Segment Start: Available records
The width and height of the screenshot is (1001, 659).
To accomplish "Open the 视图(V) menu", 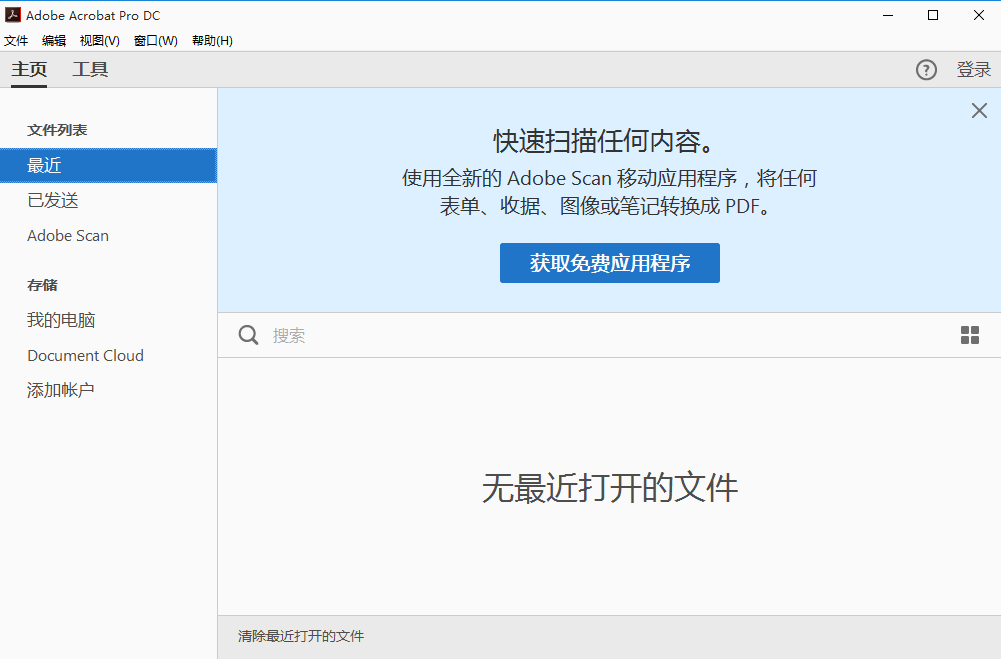I will (100, 41).
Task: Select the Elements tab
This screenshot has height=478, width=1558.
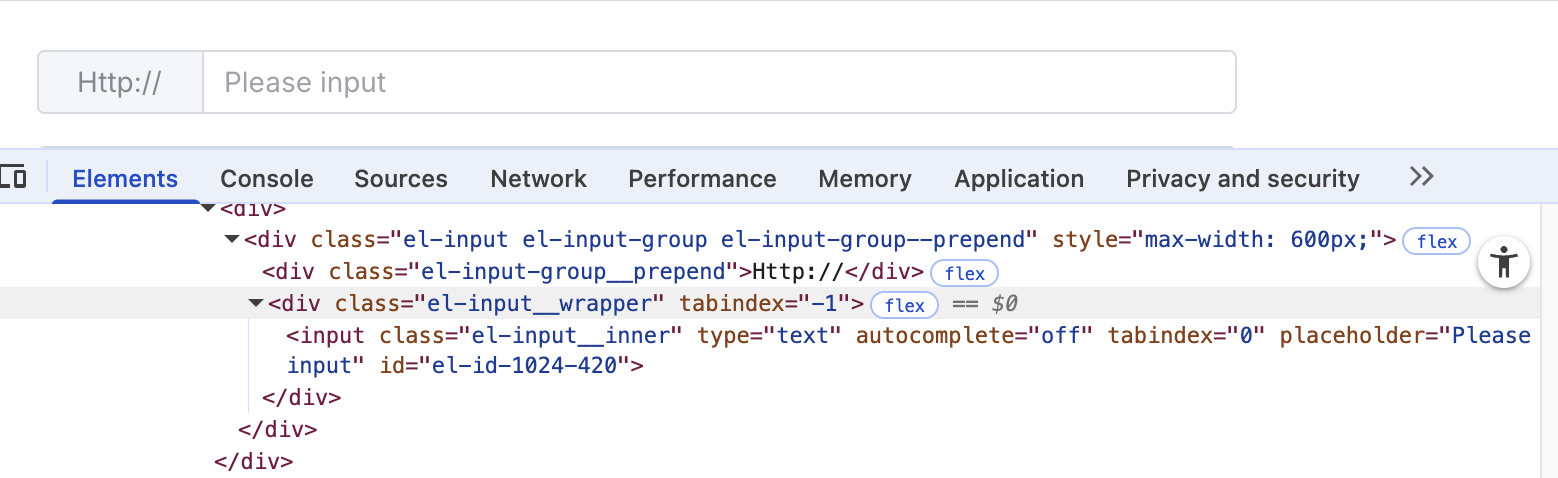Action: click(125, 179)
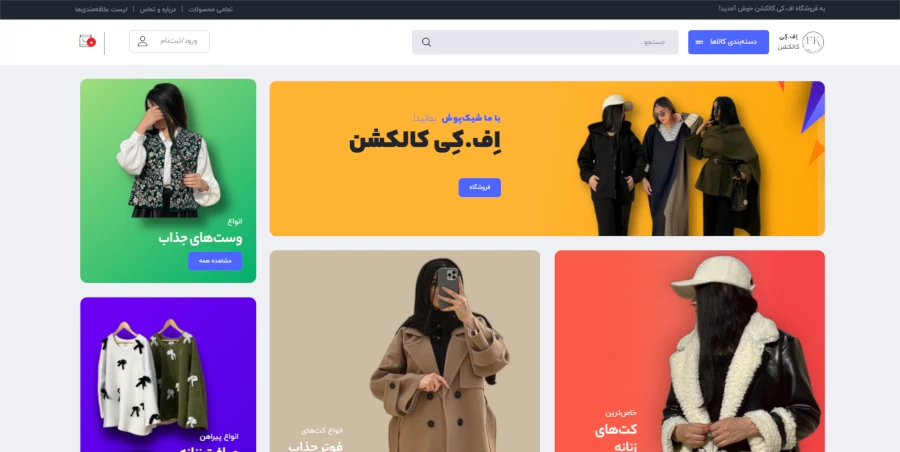This screenshot has height=452, width=900.
Task: Click the user profile icon
Action: tap(142, 41)
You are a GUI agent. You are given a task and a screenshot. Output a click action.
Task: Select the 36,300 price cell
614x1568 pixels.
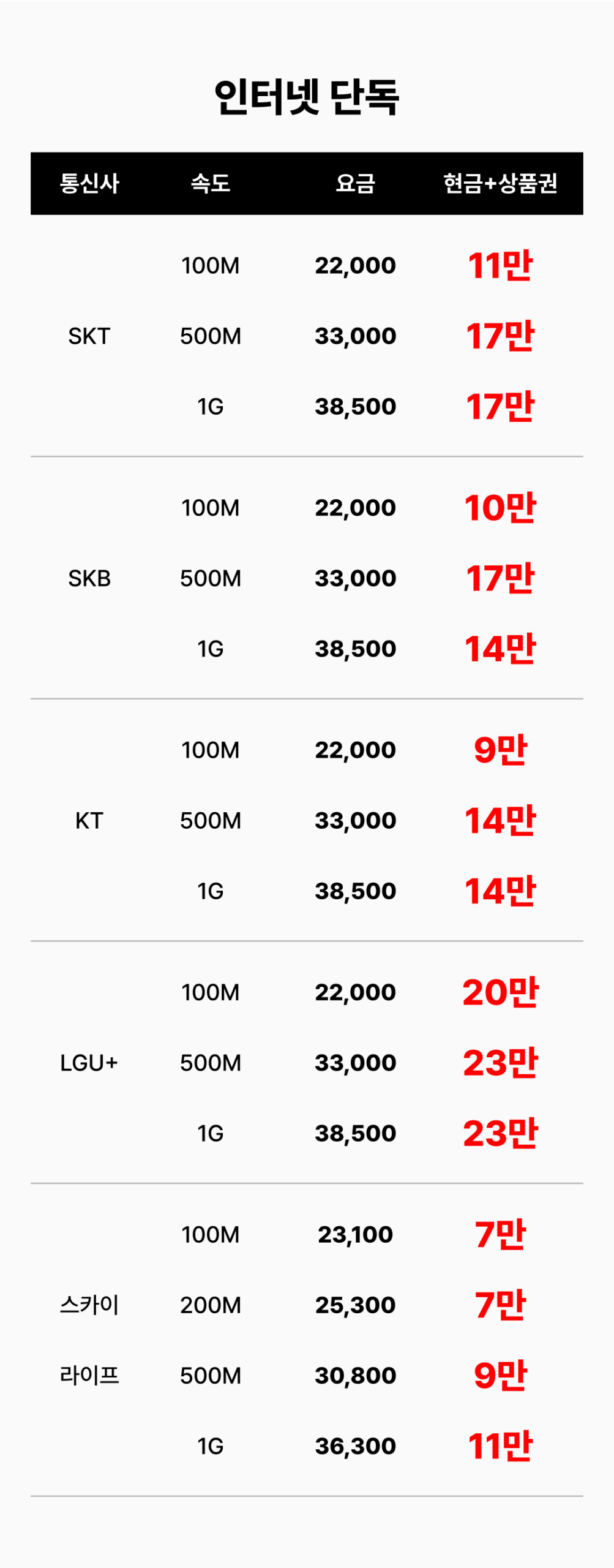356,1446
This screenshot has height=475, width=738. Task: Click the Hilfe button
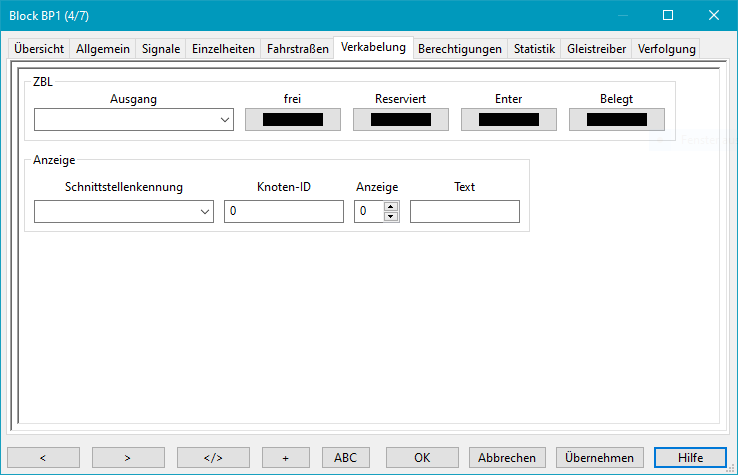[690, 457]
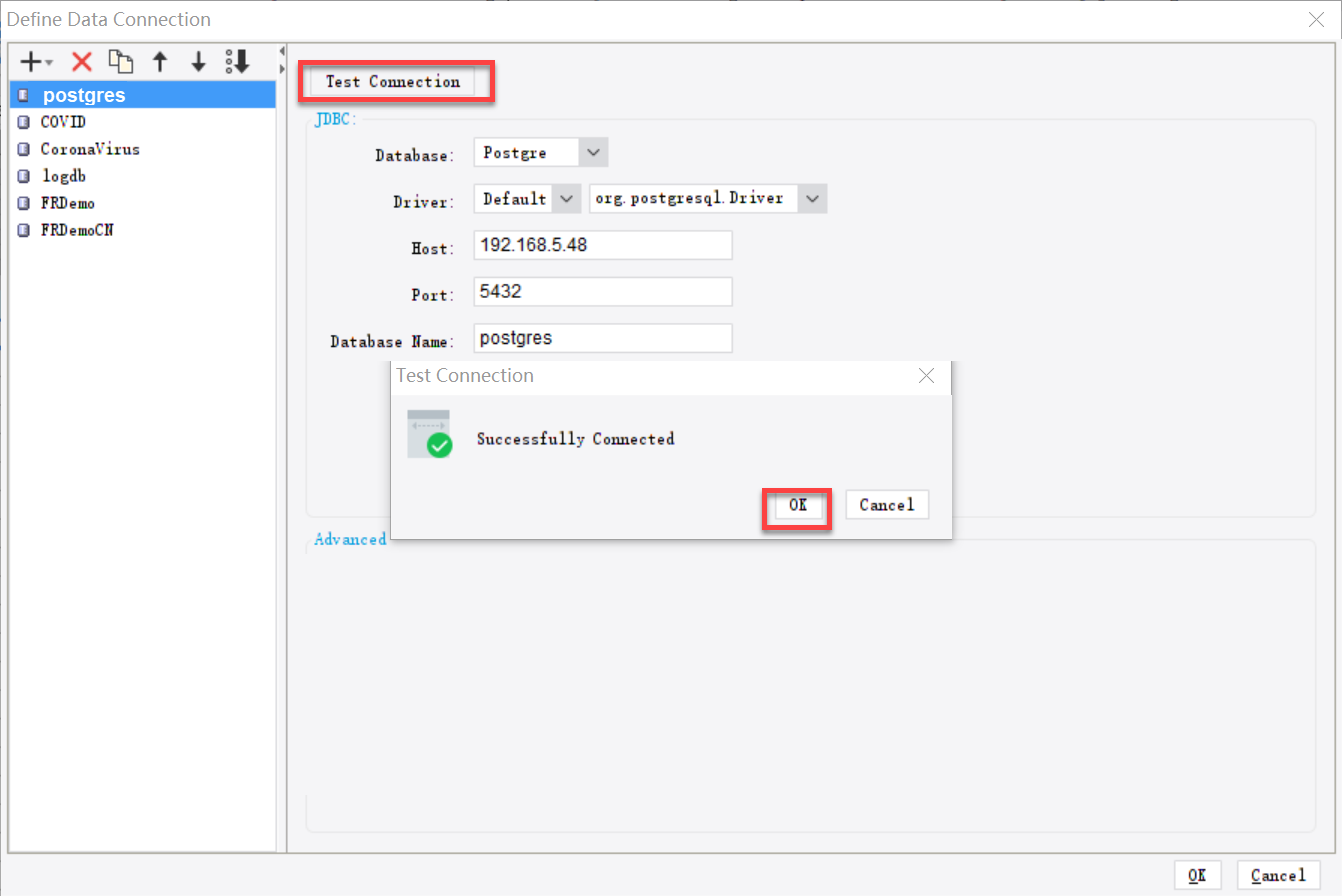Confirm Successfully Connected with OK
1342x896 pixels.
pos(796,505)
Segment End: Available records
**Work task:**
The answer must consist of every line from the entries above that contains the string "Select".

**Problem solution:**
Task: Select the Elements tab
Task: Select the 36,300 price cell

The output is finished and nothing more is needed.